[PATCH v1 14/14] iommu/arm-smmu-v3: Add arm_smmu_cache_invalidate_user

Mon Mar 20 09:59:45 PDT 2023

On Mon, Mar 20, 2023 at 01:04:35PM -0300, Jason Gunthorpe wrote:

> > > We need an ioctl for this, I think. To load a map of vSID to dev_id
> > > into the driver. Kernel will convert dev_id to pSID. Driver will
> > > program the map into HW.
> > 
> > Can we just pass a vSID via the alloc ioctl like this?
> > 
> > -----------------------------------------------------------
> > @@ -429,7 +429,7 @@ struct iommu_hwpt_arm_smmuv3 {
> >  #define IOMMU_SMMUV3_FLAG_VMID (1 << 1) /* vmid override */
> >         __u64 flags;
> >         __u32 s2vmid;
> > -       __u32 __reserved;
> > +       __u32 sid;
> >         __u64 s1ctxptr;
> >         __u64 s1cdmax;
> >         __u64 s1fmt;
> > -----------------------------------------------------------
> > 
> > An alloc is initiated by an SMMU_CMD_CFGI_STE command that has
> > an SID filed anyway.
> 
> No, a HWPT is not a device or a SID. a HWPT is an ASID in the ARM
> model.
> 
> dev_id is the SID.
> 
> The cfgi_ste will carry the vSID which is mapped to a iommufd dev_id.
> 
> The kernel has to translate the vSID to the dev_id to the pSID to
> issue an ATC invalidation for the correct entity.

OK. This narrative makes sense. I think our solution (the entire
stack) here mixes these two terms between HWPT/ASID and STE/SID.

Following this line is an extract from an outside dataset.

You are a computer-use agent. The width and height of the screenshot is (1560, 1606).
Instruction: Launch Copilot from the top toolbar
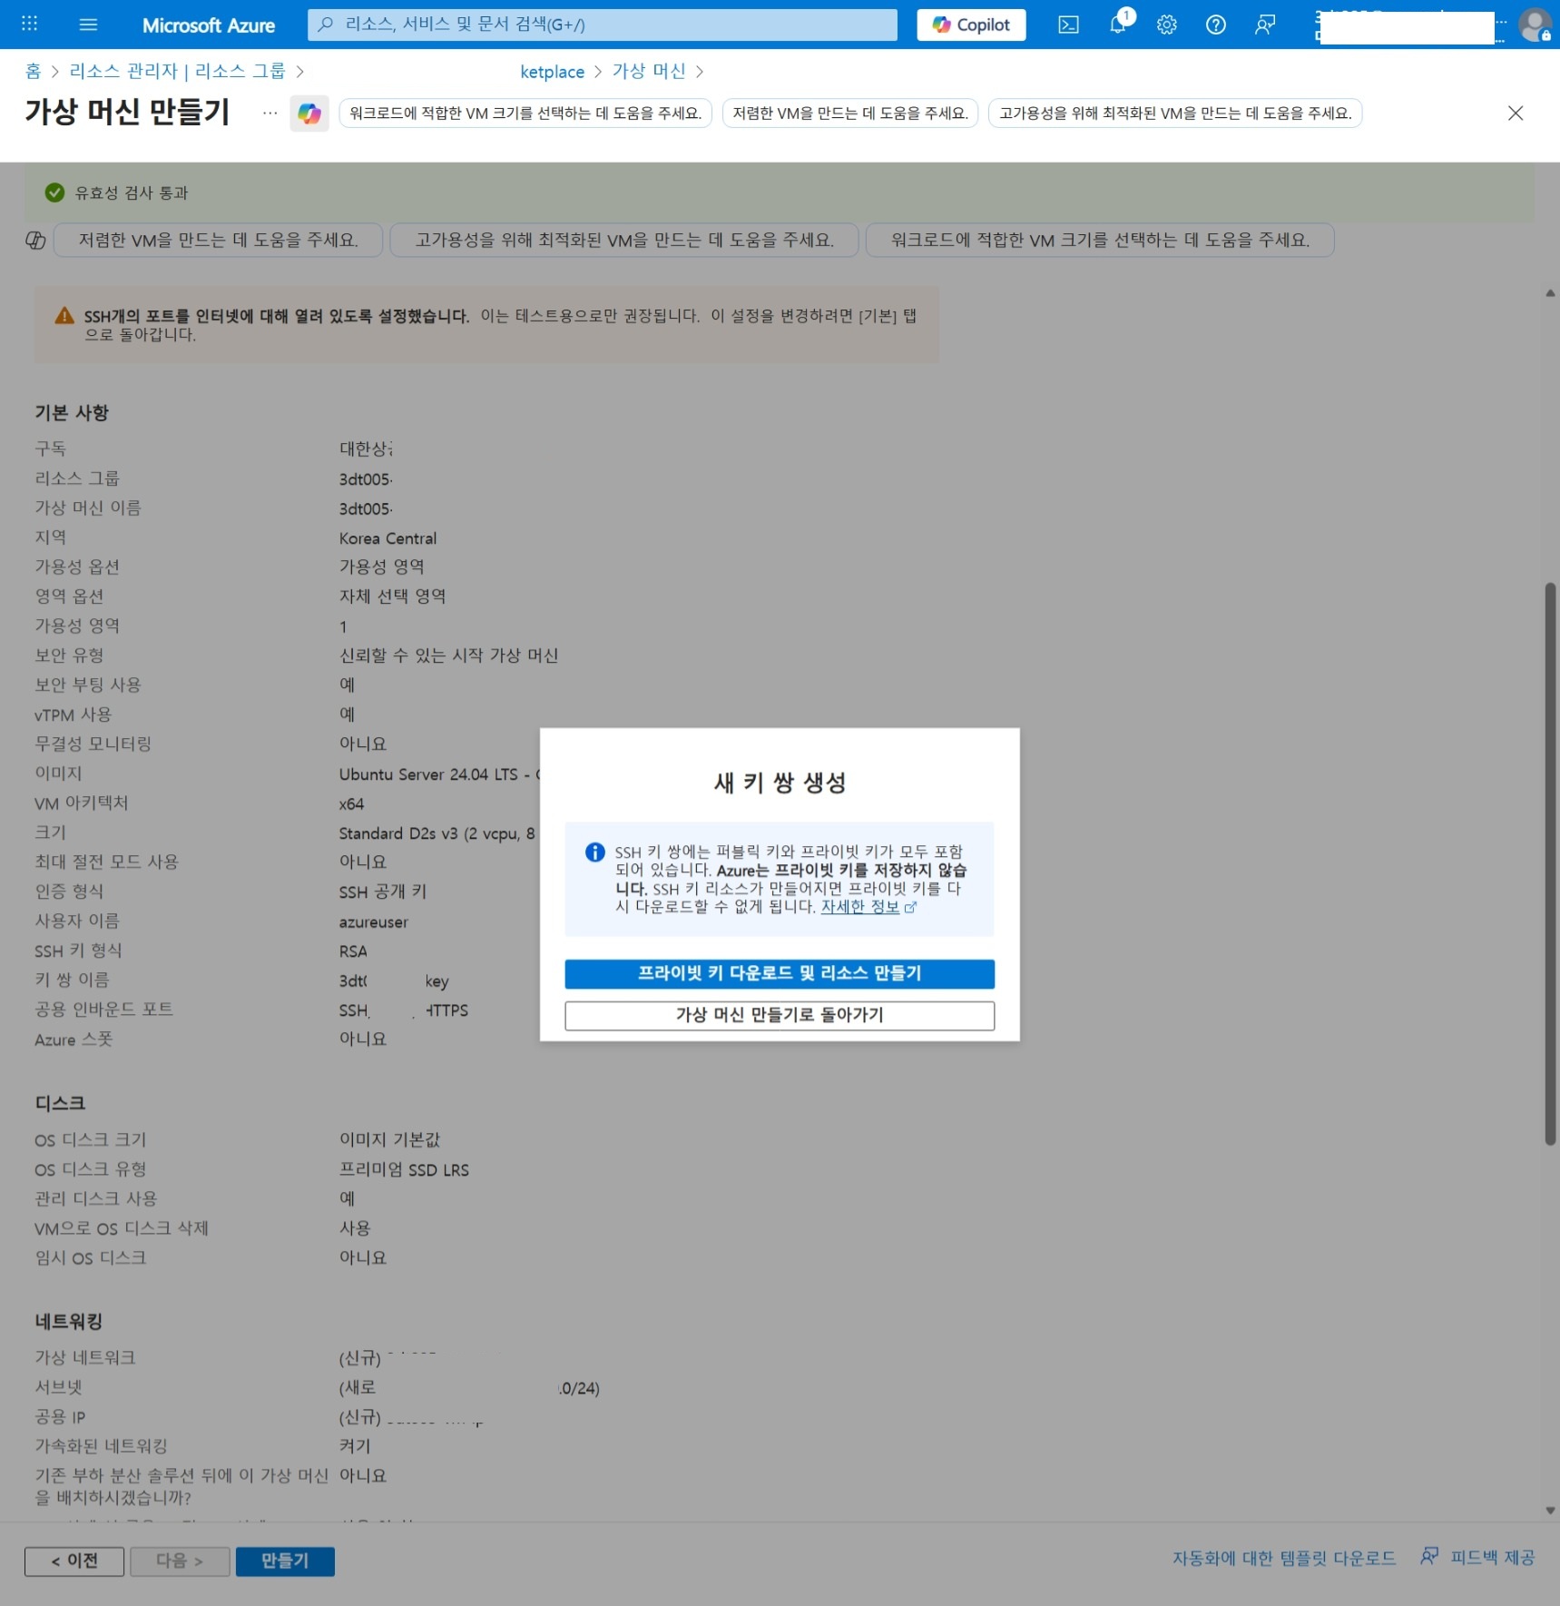tap(970, 25)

What QEMU does is trapping an SMMU_CMD_CFGI_STE command to send
the host an HWPT alloc ioctl. The former one is based on an SID
or a device, while the latter one is based on ASID.

So the correct way should be for QEMU to maintain an ASID-based
list, corresponding to the s1ctxptr from STEs, and only send an
alloc ioctl upon a new s1ctxptr/ASID. Meanwhile, at every trap
of SMMU_CMD_CFGI_STE, it calls a separate ioctl to tie a vSID to
a dev_id (and pSID accordingly).

In another word, an SMMU_CMD_CFGI_STE should do a mandatory SID
ioctl and an optional HWPT alloc ioctl (only allocates a HWPT if
the s1ctxptr in the STE is new).

What could be a good prototype of the ioctl? Would it be a VFIO
device one or IOMMUFD one?

> > > SW path will program the map into an xarray
> > 
> > I found a tricky thing about SIDs in the SMMU driver when doing
> > this experiment: the SMMU kernel driver mostly handles devices
> > using struct arm_smmu_master. However, an arm_smmu_master might
> > have a num_streams>1, meaning a device can have multiple SIDs.
> > Though it seems that PCI devices might not be in this scope, a
> > plain xarray might not work for other type of devices in a long
> > run, if there'd be?
> 
> You'd replicate each of the vSIDs of the extra SIDs in the xarray.

Noted it down.

> > > > cache_invalidate_user as void, like we are doing now? An fault
> > > > injection pathway to report CERROR asynchronously is what we've
> > > > been doing though -- even with Eric's previous VFIO solution.
> > > 
> > > Where is this? How does it look?
> > 
> > That's postponed with the PRI support, right? My use case does
> > not need PRI actually, but a fault injection pathway to guests.
> > This pathway should be able to take care of any CERROR (detected
> > by a host interrupt) or something funky in cache_invalidate_user
> > requests itself?
> 
> I would expect that if invalidation can fail that we have a way to
> signal that failure back to the guest.

That's plausible to me, and it could apply to a translation
fault too. So, should we add back the iommufd infrastructure
for the fault injection (without PRI), in v2?

Thanks
Nic